Interview... KOFFI Kouakou Hyacinthe (Père de KOFFI Hervé, le gardien de but de l’ASEC Mimosas) :

« Hervé a fait le bon choix »

 

À Bobo-Dioulasso où il s’est établi depuis le début des années 1990, nous avons rencontré KOFFI Kouakou Hyacinthe, le père de KOFFI Kouakou Hervé, le gardien de but de l’ASEC Mimosas et des Étalons du Burkina Faso. KOFFI Kouakou Hyacinthe, ancien sociétaire du Stella Club, du Sacraboutou de Bondoukou, de l’ASFB de Bobo-Dioulasso, a accepté de nous parler de son fils, de la carrière de celui-ci et de la fierté que ce dernier lui procure.

 

– Que devenez-vous, KOFFI Kouakou Hyacinthe?

– Après ma carrière de footballeur, je me suis reconverti au métier d’entraîneur de football. J’ai dirigé des formations burkinabés de 1re et de 2e divisions. En ce moment, j’aide  un ami à faire monter son équipe en 1re division.

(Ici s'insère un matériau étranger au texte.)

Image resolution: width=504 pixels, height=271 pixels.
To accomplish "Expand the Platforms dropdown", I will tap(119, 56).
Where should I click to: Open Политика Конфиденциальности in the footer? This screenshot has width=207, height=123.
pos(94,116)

– Vous vous appelez KOFFI Kouakou comme votre fils Hervé. Pourquoi cette similitude dans les noms?

– Cette similitude est liée à nos jours de naissance. Nous nous prénommons tous les deux Kouakou parce que nous sommes nés un mercredi.

– Vous avez été un joueur de champ. Votre fils Hervé lui est gardien de but. Comment avez-vous trouvé ce choix au début?

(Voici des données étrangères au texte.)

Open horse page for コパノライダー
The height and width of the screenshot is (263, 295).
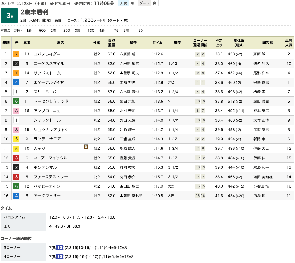point(47,54)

– Au début, j’ai trouvé cela bizarre. J’avoue que cela ne m’avait pas emballé du tout quand on m’a annoncé qu’il serait gardien de but. Parce que les joueurs qui évoluent à ce poste ne sont pas souvent sollicités pour des carrières professionnelles en Europe ou ailleurs. Mais comme c’était son choix, je l’ai encouragé dans cette voie.

– Êtes-vous heureux aujourd’hui d’avoir respecté la volonté de KOFFI Hervé?

– Absolument ! Je pense que son formateur a vu juste en décelant très tôt en Hervé le potentiel d’un bon gardien de but. Je suis content aussi que le garçon, qui était attaquant comme moi au départ, ait accepté de devenir un dernier rempart et qu’il ait vraiment travaillé pour progresser dans ce rôle. Finalement, c’est son formateur et lui qui ont eu raison.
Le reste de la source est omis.